Judge slaps down lawsuit by Elon Musk’s X against a nonprofit, saying it’s ‘unabashedly’ about punishing them for researching hate speech on the platform



In a searing Monday judgment, a federal judge called Elon Musk’s bluff and threw out a lawsuit filed by his social media company X Corp. against an anti-hate speech nonprofit, claiming that it was really about punishing the organization for its work and the revenues X lost when advertisers fled the platform.

The judge overseeing the case, Judge Charles Breyer of the U.S. District Court for the Northern District of California scrapped the lawsuit filed against the Center for Countering Digital Hate under California’s anti-SLAPP provision, which aims to protect against frivolous and costly lawsuits. He also prevented the company from amending its lawsuit.

“Sometimes it is unclear what is driving a litigation, and only by reading between the lines of a complaint can one attempt to surmise a plaintiff’s true purpose. Other times, a complaint is so unabashedly and vociferously about one thing that there can be no mistaking that purpose. This case represents the latter circumstance. This case is about punishing the Defendants for their speech,” wrote Breyer in the Monday dismissal.

In a statement posted to its official account on X, the company said it “disagrees with the court’s decision and plans to appeal.”

X, the company formerly known as Twitter owned by self-identified “free speech absolutist” Musk, filed a lawsuit last summer claiming that the Center for Countering Digital Hate had cost it “tens of millions of dollars in lost revenues.” The company said advertisers were put off and kept away by several reports the CCDH has published about it in recent years regarding hate speech, vaccine misinformation, and a return of banned users such as neo-nazis and white supremacists to the platform.

X’s lawyers alleged that these reports used “flawed methodologies” and cherry-picked data that it then labeled as “hate speech” if it didn’t conform to its own opinions. Yet, Judge Breyer noted that despite its claims to the contrary, X was careful to not attack the veracity of the CCDH’s claims in the suit and did not file a claim for defamation.

Instead, X attacked the nonprofit for its data collection methods, which included scraping, which journalists and researchers commonly use to extract data from a website. X also called out the nonprofit for “breach of contract.” 

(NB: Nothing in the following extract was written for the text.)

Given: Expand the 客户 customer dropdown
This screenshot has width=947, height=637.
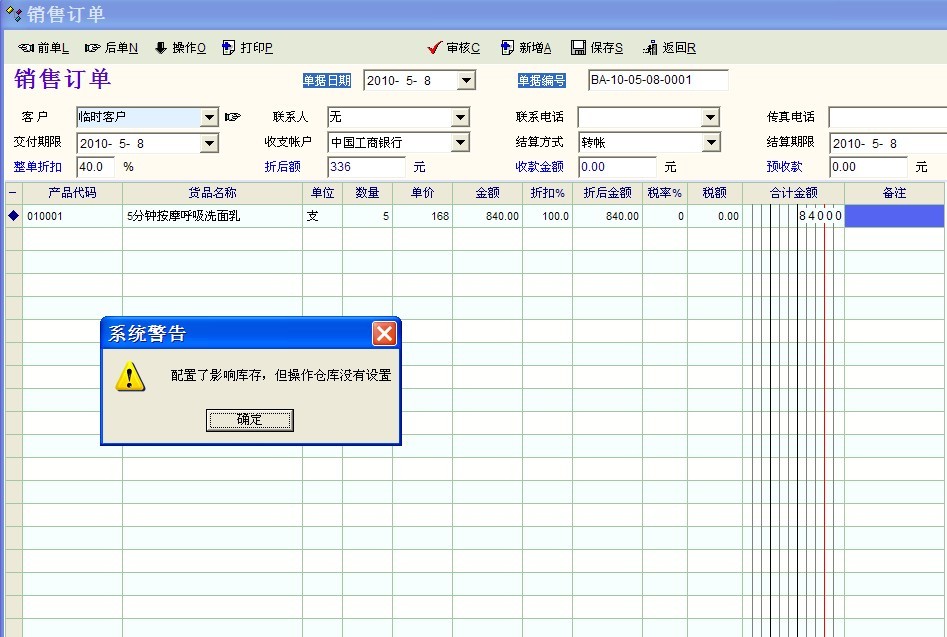Looking at the screenshot, I should [209, 118].
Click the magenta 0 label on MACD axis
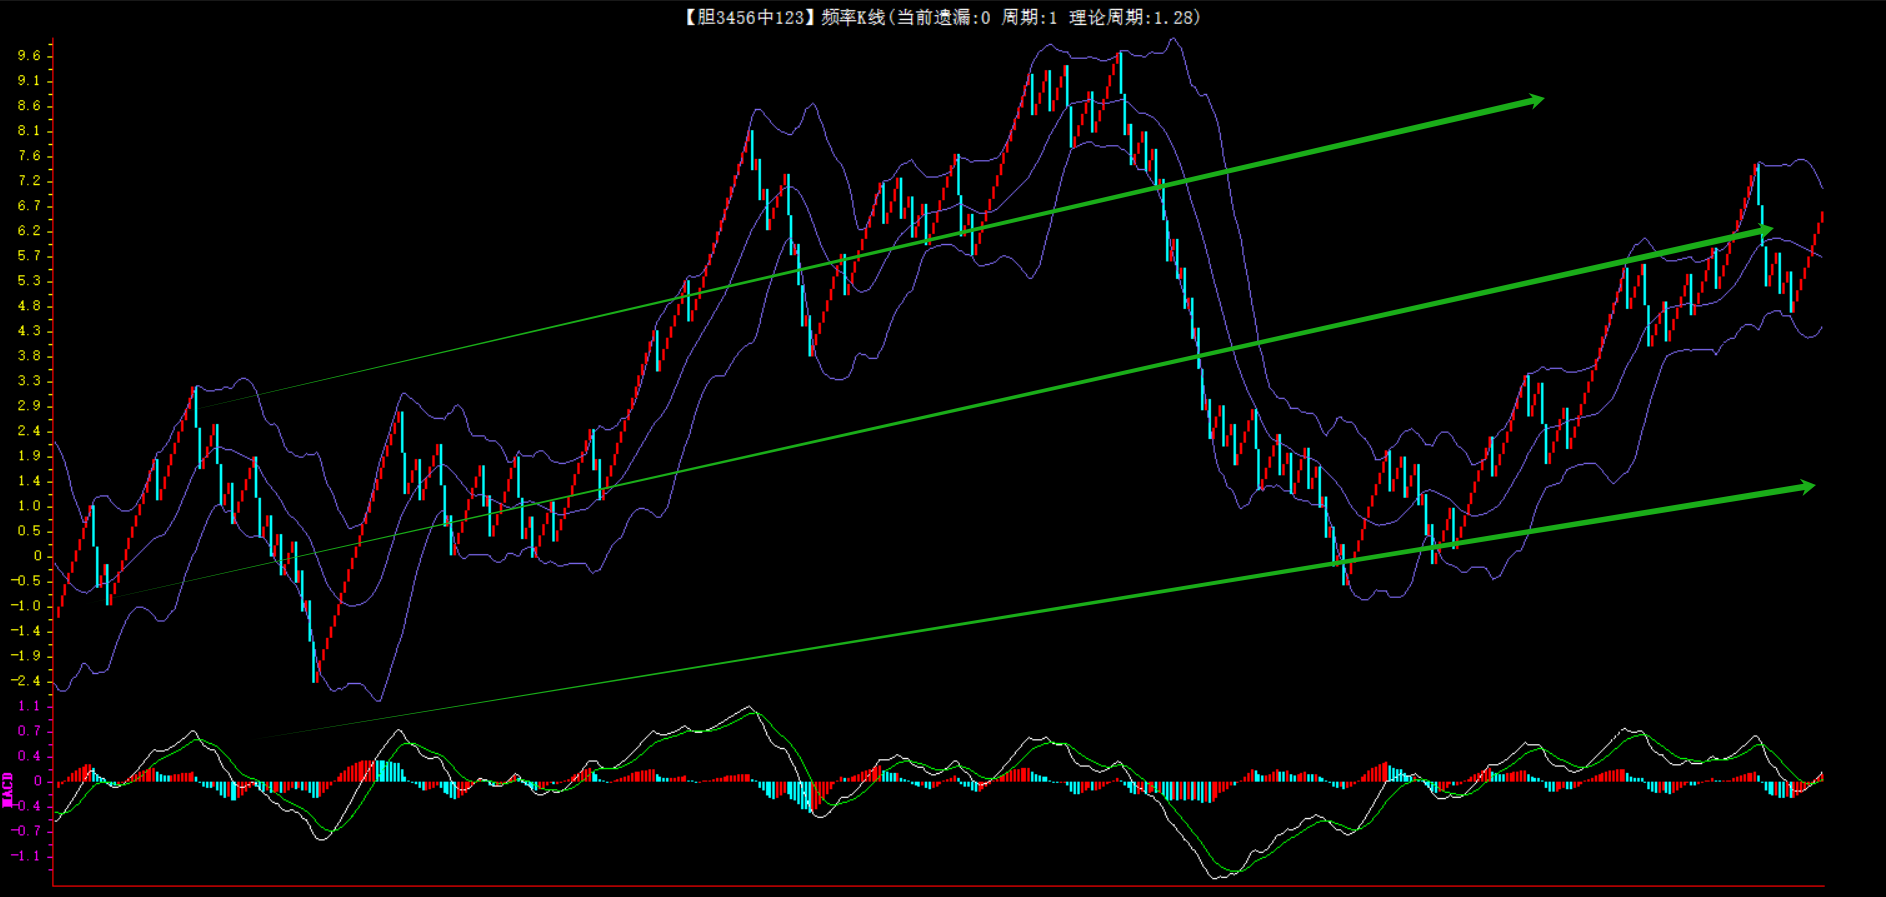Viewport: 1886px width, 897px height. [38, 781]
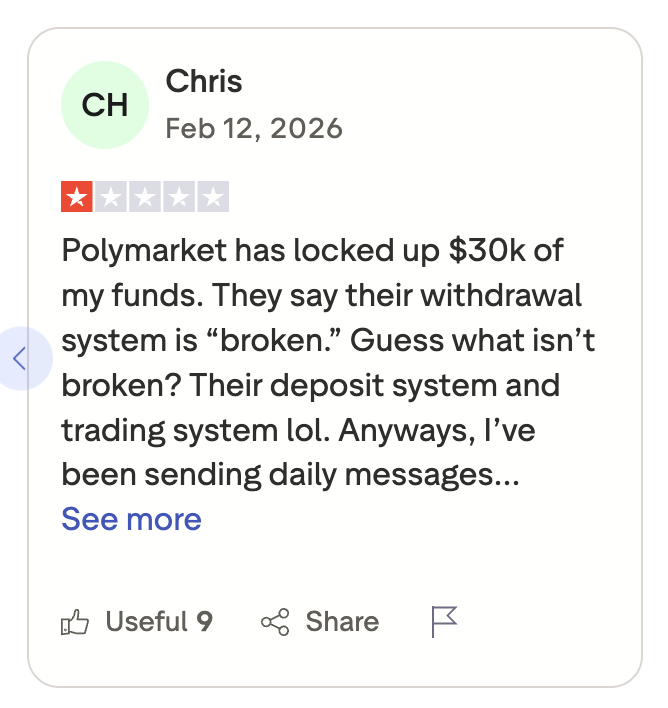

Rather than condemn the content of the CCDH’s reports, which Breyer believes are at the heart of the case, it sought millions of dollars in damages while taking a simpler route to get the best of both worlds, he wrote.

“It is apparent to the Court that X Corp. wishes to have it both ways—to be spared the burdens of pleading a defamation claim, while bemoaning the harm to its reputation, and seeking punishing damages based on reputational harm.”  

If the lawsuit were really about data collection, X would probably still pursue it even if the CCDH had discarded the data it collected, lawyers for the CCDH said. Breyer agreed with the CCDH that this is likely not the case. 

“It is impossible to read the complaint and not conclude that X Corp. is far more concerned about CCDH’s speech than it is its data collection methods,” Breyer wrote in the Monday dismissal.

Breyer added that it’s evident from Musk’s tweets and other lawsuits X has filed (including a similar suit against Media Matters from November) that the social media company aims to attack those who criticize it and silence others.

“X Corp. has brought this case in order to punish CCDH for CCDH publications that criticized X Corp.—and perhaps in order to dissuade others who might wish to engage in such criticism,” he wrote.